___ Material provided
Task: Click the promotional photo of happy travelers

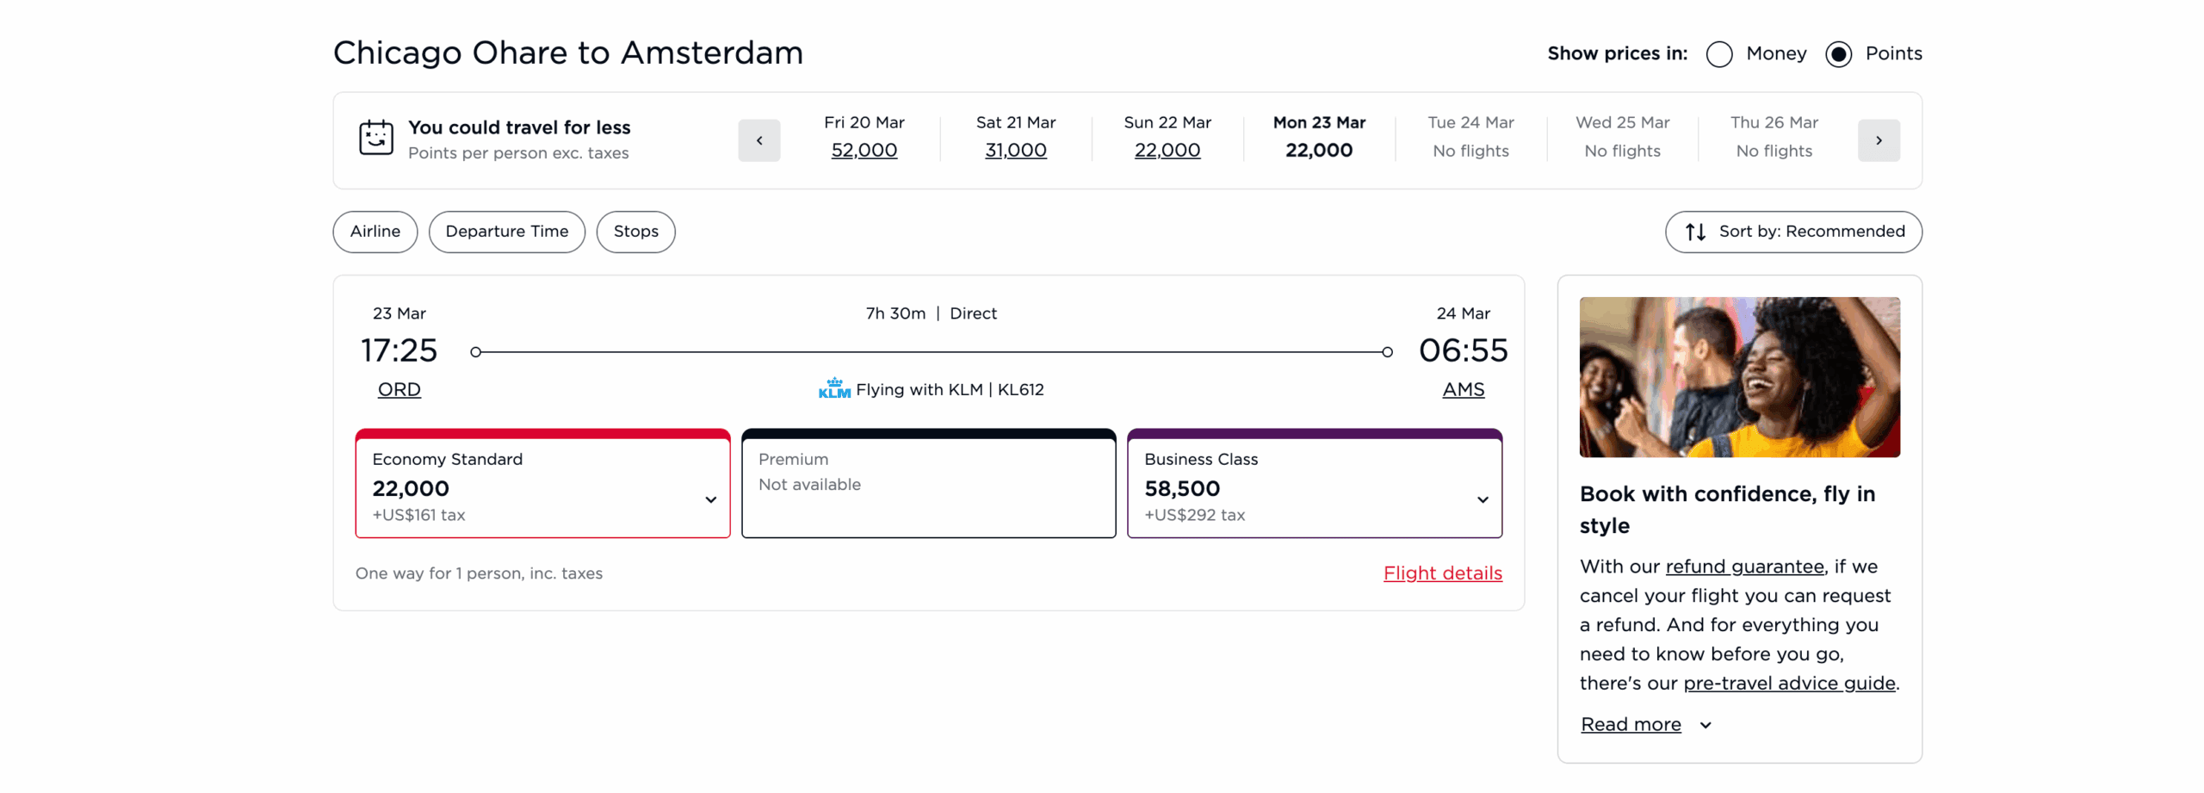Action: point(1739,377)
______
___ Material provided
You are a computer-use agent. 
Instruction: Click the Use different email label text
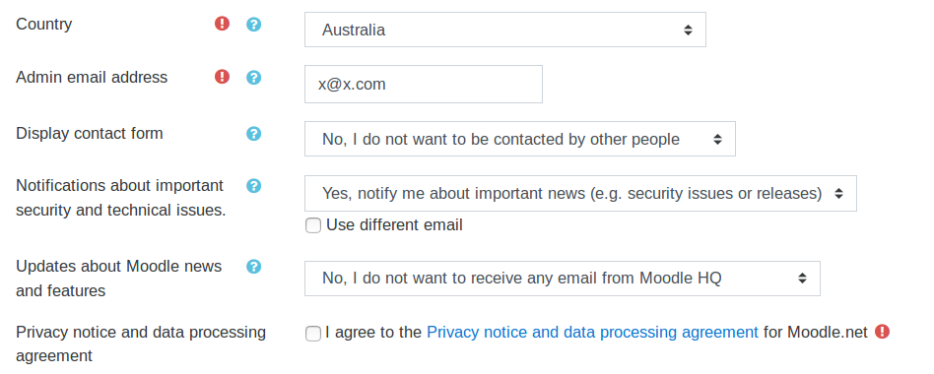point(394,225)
______
* Problem to work on: Duplicate the records starting at the line containing "Task: Click the" and stopping after the line containing "Action: point(1739,377)", leaving the pictures out of your answer.

* Problem solution:
Task: Click the promotional photo of happy travelers

Action: point(1739,377)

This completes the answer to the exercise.